Stored data:
=== Section Start ===

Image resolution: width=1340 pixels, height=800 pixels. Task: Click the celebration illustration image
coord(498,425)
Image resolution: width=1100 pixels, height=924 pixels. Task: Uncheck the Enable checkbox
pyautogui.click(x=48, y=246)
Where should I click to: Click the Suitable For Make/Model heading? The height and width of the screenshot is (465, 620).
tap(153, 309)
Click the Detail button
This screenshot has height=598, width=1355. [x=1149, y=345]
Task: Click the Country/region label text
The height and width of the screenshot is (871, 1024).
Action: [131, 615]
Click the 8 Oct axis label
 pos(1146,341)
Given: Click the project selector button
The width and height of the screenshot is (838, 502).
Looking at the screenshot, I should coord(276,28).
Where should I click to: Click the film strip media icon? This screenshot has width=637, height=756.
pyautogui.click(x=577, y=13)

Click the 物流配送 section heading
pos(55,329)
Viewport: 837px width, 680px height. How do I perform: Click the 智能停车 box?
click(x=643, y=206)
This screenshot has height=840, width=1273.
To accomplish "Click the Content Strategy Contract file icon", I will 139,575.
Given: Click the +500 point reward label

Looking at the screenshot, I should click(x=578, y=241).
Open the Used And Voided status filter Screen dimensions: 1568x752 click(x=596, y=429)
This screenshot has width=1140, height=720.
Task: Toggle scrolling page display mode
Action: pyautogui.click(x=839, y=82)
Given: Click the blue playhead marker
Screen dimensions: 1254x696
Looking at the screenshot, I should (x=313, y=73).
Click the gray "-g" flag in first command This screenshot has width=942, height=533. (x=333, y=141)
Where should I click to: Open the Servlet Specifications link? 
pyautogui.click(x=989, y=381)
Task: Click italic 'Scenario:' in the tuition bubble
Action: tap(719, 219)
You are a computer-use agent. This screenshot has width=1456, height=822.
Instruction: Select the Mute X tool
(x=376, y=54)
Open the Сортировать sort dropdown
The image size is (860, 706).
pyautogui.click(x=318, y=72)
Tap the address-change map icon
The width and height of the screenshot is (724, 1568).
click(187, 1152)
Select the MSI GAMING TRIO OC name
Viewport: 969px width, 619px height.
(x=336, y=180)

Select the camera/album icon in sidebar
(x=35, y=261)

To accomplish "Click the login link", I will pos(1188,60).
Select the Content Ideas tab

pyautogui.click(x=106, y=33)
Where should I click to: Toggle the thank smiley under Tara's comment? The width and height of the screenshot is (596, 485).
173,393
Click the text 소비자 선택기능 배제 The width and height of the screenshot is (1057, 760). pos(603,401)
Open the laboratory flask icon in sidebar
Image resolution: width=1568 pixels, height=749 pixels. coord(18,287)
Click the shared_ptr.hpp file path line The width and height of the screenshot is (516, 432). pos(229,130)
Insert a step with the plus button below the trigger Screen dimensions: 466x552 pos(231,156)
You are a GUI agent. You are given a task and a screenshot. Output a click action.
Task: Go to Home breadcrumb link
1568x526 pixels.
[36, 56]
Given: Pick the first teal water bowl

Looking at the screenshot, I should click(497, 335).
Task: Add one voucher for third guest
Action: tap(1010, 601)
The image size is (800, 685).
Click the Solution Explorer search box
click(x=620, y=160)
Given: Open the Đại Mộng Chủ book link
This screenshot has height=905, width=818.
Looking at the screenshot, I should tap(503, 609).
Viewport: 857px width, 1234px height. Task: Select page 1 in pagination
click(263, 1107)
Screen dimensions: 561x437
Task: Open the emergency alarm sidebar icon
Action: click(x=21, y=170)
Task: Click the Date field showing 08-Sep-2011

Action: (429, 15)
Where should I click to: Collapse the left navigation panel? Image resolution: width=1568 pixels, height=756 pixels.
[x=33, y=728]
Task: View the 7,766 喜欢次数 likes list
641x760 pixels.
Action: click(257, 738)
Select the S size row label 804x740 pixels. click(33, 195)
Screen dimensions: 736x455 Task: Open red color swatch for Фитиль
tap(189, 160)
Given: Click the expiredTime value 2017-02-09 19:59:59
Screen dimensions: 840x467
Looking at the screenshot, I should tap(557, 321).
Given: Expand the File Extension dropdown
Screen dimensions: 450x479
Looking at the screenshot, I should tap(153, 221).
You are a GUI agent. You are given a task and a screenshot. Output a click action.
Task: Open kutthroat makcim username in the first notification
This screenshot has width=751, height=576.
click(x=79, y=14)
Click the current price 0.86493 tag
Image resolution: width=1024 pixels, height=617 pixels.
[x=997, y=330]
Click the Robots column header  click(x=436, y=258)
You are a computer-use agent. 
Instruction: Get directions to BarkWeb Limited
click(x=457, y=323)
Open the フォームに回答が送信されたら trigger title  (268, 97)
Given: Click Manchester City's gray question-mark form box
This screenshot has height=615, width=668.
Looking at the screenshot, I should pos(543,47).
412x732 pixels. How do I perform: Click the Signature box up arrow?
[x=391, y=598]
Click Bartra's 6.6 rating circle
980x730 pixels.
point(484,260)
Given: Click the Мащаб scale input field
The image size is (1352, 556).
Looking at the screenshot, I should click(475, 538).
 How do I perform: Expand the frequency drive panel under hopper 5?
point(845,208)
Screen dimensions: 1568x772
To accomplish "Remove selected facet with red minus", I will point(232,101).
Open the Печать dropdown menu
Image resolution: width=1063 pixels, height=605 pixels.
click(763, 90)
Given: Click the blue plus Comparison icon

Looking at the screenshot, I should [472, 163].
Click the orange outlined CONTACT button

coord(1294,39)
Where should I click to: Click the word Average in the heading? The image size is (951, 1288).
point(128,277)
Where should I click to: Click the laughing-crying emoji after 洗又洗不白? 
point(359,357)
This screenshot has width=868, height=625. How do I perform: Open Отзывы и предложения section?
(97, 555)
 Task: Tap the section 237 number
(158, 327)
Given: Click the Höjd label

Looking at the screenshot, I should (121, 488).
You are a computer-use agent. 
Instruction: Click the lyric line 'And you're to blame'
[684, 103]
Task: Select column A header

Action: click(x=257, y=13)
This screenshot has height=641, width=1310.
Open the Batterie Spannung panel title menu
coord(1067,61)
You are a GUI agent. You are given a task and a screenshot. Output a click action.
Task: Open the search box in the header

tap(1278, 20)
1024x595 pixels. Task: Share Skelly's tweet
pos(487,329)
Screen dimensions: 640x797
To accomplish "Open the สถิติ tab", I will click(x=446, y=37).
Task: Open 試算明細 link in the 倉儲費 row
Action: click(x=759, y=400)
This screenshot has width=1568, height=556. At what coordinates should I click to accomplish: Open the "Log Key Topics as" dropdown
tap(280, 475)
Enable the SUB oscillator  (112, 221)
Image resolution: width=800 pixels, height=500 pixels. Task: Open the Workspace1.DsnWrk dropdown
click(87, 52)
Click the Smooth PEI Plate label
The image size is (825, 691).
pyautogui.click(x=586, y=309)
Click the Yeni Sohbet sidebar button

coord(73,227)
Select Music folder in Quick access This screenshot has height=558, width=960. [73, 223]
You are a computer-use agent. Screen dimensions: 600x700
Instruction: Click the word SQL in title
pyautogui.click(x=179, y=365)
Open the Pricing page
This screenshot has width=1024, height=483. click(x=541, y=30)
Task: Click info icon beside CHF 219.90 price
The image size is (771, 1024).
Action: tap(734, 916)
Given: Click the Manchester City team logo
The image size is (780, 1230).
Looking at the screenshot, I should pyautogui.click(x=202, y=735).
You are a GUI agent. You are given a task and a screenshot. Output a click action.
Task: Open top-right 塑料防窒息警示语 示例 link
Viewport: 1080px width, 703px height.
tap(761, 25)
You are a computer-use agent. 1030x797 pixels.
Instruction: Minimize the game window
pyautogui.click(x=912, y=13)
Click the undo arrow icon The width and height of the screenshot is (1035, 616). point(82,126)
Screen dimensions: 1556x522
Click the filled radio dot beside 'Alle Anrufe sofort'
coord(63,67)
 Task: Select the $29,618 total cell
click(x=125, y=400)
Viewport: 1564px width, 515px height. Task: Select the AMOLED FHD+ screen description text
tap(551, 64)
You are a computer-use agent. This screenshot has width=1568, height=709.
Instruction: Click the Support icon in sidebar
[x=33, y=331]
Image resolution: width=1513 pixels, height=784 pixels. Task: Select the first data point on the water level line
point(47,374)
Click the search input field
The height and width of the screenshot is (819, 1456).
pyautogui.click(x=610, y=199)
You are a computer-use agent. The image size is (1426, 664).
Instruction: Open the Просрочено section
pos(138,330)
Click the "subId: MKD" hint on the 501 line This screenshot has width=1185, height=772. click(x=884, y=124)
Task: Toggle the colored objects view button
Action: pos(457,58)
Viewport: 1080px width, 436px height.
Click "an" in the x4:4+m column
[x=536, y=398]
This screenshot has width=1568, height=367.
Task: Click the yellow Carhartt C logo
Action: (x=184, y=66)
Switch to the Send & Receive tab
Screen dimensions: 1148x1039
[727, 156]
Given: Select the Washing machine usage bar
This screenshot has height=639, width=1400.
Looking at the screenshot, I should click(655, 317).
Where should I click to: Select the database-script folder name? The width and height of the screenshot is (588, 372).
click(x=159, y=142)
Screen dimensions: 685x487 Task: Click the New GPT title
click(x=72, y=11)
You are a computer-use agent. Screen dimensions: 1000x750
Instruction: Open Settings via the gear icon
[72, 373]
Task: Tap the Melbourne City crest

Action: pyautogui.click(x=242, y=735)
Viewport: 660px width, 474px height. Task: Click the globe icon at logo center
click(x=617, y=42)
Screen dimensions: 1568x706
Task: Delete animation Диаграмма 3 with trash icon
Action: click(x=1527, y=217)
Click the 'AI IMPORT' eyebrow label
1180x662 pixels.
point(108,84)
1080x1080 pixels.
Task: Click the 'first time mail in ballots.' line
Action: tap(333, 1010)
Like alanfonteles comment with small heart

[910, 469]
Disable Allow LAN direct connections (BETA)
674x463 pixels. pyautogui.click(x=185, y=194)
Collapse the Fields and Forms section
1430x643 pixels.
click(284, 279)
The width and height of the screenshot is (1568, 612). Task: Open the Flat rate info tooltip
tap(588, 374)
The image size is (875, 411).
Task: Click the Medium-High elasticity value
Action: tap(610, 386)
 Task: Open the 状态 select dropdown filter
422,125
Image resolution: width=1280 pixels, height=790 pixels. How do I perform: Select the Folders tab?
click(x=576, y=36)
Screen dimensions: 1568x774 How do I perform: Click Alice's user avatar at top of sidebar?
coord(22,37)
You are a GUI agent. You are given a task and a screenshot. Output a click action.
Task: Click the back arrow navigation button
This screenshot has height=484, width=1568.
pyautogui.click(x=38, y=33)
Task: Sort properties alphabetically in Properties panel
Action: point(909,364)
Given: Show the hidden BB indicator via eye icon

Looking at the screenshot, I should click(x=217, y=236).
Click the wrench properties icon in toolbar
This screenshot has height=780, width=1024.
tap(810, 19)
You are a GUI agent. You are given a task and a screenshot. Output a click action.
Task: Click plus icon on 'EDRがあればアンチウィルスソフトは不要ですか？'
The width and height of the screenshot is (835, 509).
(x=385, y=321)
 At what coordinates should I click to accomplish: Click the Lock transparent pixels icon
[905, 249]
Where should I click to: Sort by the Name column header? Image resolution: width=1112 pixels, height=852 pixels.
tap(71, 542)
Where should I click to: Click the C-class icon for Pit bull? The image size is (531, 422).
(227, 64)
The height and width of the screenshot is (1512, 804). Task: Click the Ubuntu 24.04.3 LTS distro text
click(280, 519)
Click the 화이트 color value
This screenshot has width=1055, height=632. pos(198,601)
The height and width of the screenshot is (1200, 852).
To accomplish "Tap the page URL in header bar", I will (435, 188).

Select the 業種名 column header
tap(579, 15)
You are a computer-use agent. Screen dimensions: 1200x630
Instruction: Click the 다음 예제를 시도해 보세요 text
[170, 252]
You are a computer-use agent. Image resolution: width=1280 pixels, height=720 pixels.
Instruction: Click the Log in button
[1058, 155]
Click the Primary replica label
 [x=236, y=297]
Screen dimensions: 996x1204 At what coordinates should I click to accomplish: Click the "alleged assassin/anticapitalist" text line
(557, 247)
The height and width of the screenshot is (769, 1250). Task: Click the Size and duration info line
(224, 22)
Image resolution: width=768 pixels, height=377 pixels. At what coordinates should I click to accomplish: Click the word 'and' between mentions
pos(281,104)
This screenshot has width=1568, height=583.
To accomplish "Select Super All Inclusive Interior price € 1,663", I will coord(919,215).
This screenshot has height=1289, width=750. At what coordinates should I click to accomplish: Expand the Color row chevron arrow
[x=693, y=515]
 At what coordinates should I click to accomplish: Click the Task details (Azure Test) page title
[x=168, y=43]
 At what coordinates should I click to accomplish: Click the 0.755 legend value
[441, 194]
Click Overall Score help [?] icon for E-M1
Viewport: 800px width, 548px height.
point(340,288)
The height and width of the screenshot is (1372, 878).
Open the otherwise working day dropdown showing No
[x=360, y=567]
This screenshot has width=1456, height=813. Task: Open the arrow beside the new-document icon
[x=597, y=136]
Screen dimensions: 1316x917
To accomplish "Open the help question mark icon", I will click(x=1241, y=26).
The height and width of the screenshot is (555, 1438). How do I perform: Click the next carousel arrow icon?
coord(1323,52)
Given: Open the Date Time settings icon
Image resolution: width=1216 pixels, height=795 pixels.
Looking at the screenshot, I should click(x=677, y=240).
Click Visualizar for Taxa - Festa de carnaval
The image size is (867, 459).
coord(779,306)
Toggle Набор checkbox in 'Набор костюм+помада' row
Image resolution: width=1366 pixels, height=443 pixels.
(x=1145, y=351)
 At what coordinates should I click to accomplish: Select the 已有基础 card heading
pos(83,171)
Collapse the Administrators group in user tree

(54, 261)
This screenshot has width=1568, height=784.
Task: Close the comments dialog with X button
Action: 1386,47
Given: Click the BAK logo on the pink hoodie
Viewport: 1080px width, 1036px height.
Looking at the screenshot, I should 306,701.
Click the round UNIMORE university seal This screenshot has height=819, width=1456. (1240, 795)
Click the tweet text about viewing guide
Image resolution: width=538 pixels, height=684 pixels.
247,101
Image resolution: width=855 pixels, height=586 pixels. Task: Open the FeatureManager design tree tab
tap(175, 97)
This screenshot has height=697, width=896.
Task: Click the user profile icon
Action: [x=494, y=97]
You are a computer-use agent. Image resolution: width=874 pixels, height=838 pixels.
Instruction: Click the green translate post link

=== Section End ===

PROBLEM: Output exactly the span of lines beginning at the first line of the records and ending at the line that holds "Given: Click the project selector button", inclusive, with no other text.

ANSWER BOX:
Image resolution: width=1340 pixels, height=800 pixels. Task: Click the celebration illustration image
coord(498,425)
Image resolution: width=1100 pixels, height=924 pixels. Task: Uncheck the Enable checkbox
pyautogui.click(x=48, y=246)
Where should I click to: Click the Suitable For Make/Model heading? The height and width of the screenshot is (465, 620).
tap(153, 309)
Click the Detail button
This screenshot has height=598, width=1355. [x=1149, y=345]
Task: Click the Country/region label text
The height and width of the screenshot is (871, 1024).
Action: [131, 615]
Click the 8 Oct axis label
 pos(1146,341)
Given: Click the project selector button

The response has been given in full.